C’est Mark Ruffalo et la société de production Participant qui ont proposé Dark Waters à Todd Haynes, un an après que l’article de Nathaniel Rich a été publié dans le New York Times Magazine. Lorsque le réalisateur l’a découvert, il a logiquement été choqué par cette affaire que Rob Bilott, avocat pugnace, a révélé malgré lui.
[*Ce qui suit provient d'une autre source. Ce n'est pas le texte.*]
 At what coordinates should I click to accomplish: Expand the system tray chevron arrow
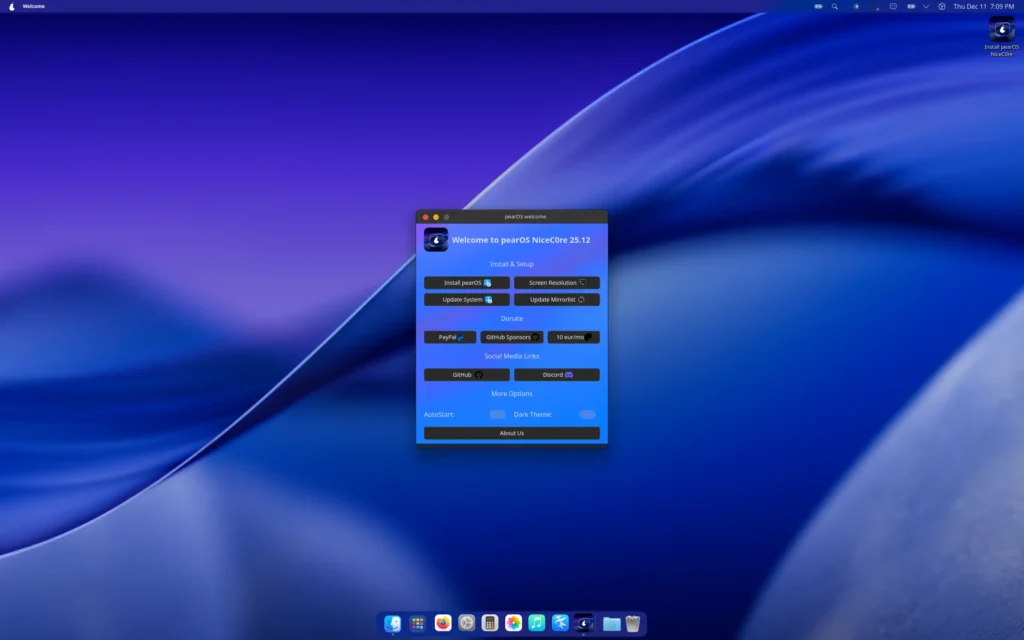926,6
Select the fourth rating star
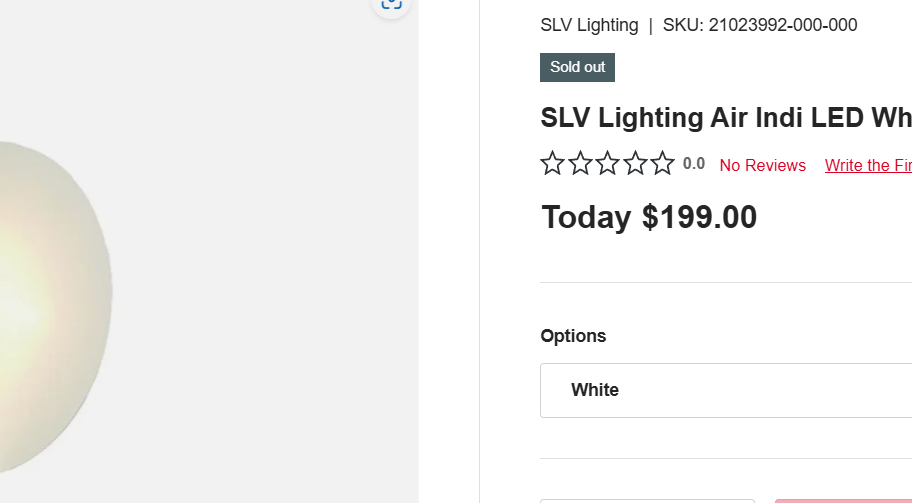912x503 pixels. (x=635, y=163)
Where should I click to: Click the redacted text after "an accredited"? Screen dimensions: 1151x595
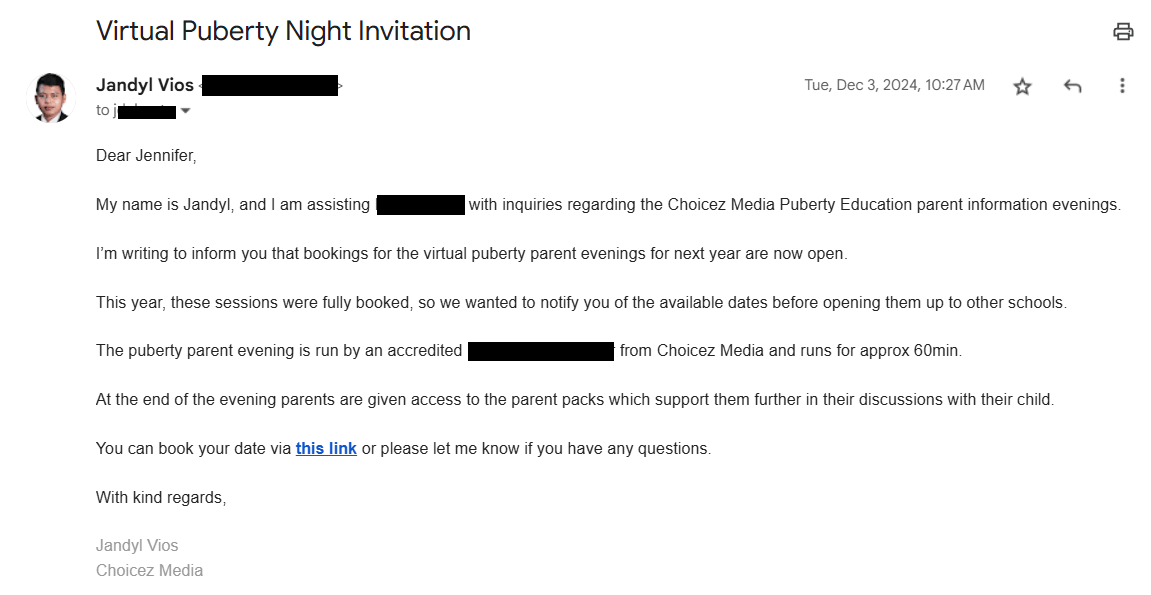coord(540,351)
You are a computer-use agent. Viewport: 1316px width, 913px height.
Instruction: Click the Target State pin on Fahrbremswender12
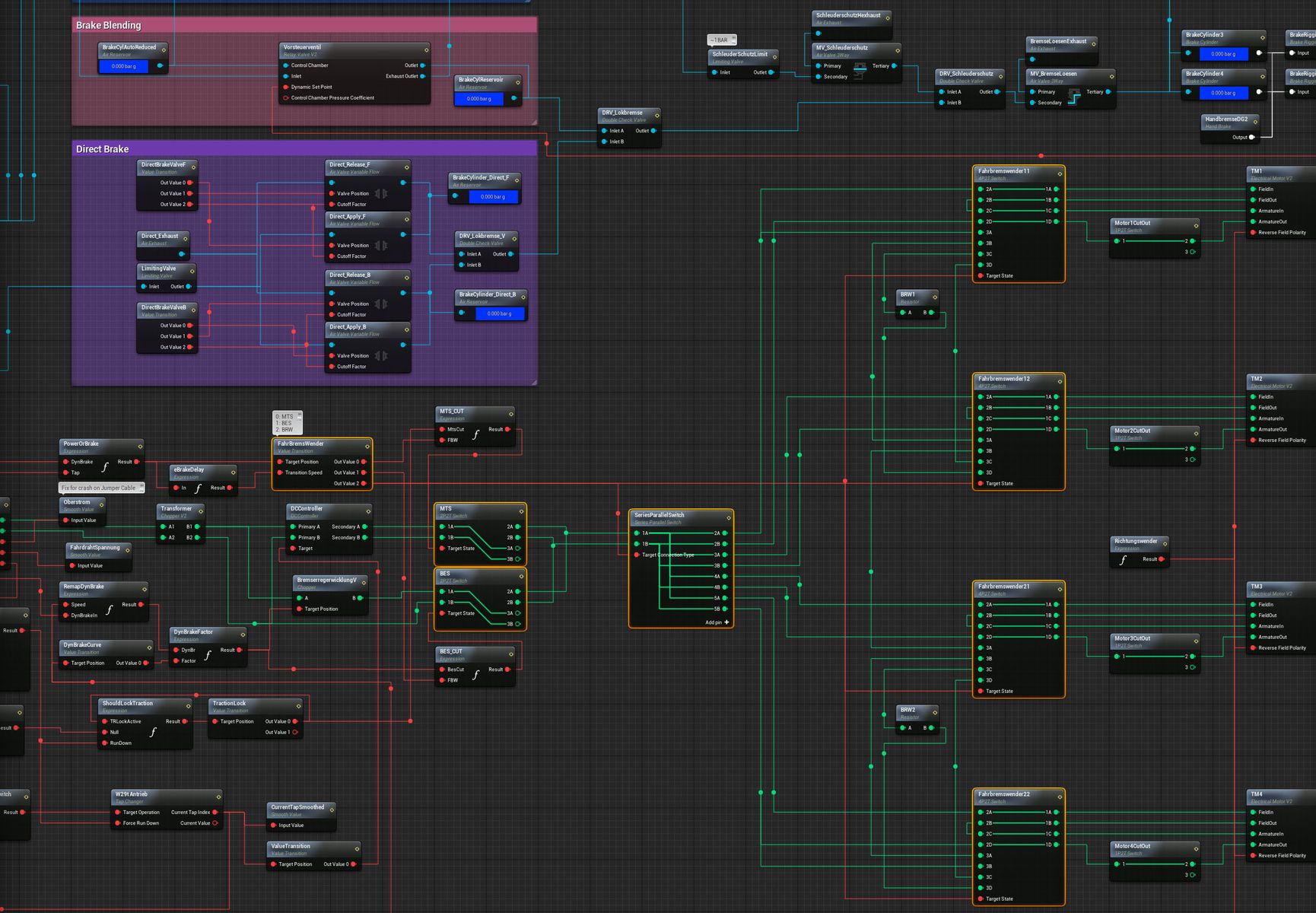click(981, 484)
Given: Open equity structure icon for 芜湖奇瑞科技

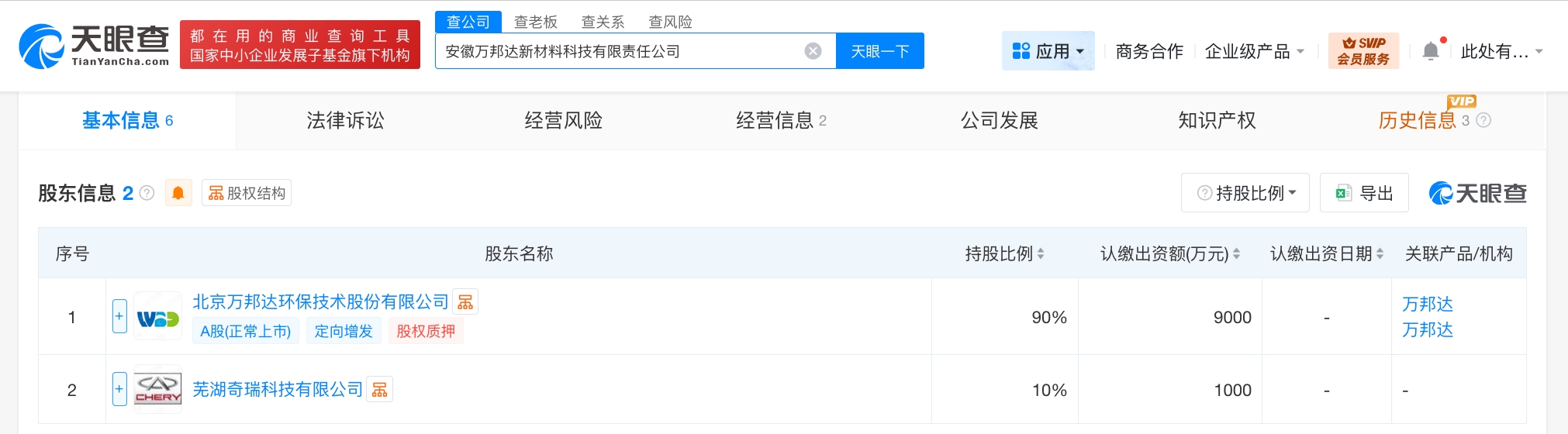Looking at the screenshot, I should coord(380,390).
« Ce matériau allait se révéler complexe à fictionnaliser… En attendant, il pointait du doigt les innombrables pratiques malhonnêtes de grandes entreprises qui enfreignaient la loi depuis quelques années – et continuaient de le faire. Des pratiques qui restent d’une terrible actualité sociale et politique. Si l’on songe aussitôt à plusieurs réalisateurs talentueux pour porter ce projet à l’écran, Mark avait pensé à moi sans que je puisse m’expliquer pourquoi. » – Todd Haynes
Dark Waters (2019)
Réalisateur(s) : Todd Haynes
Avec : Mark Ruffalo, Anne Hathaway, Tim Robbins, Bill Camp, Victor Garber, Bill Pullman
Durée : 2h07
Distributeur : Le Pacte
Sortie en salles : 26 février 2020
Résumé : Robert Bilott est un avocat spécialisé dans la défense des industries chimiques. Interpellé par un paysan, voisin de sa grand-mère, il va découvrir que la campagne idyllique de son enfance est empoisonnée par une usine du puissant groupe chimique DuPont, premier employeur de la région. Afin de faire éclater la vérité sur la pollution mortelle due aux rejets toxiques de l’usine, il va risquer sa carrière, sa famille, et même sa propre vie…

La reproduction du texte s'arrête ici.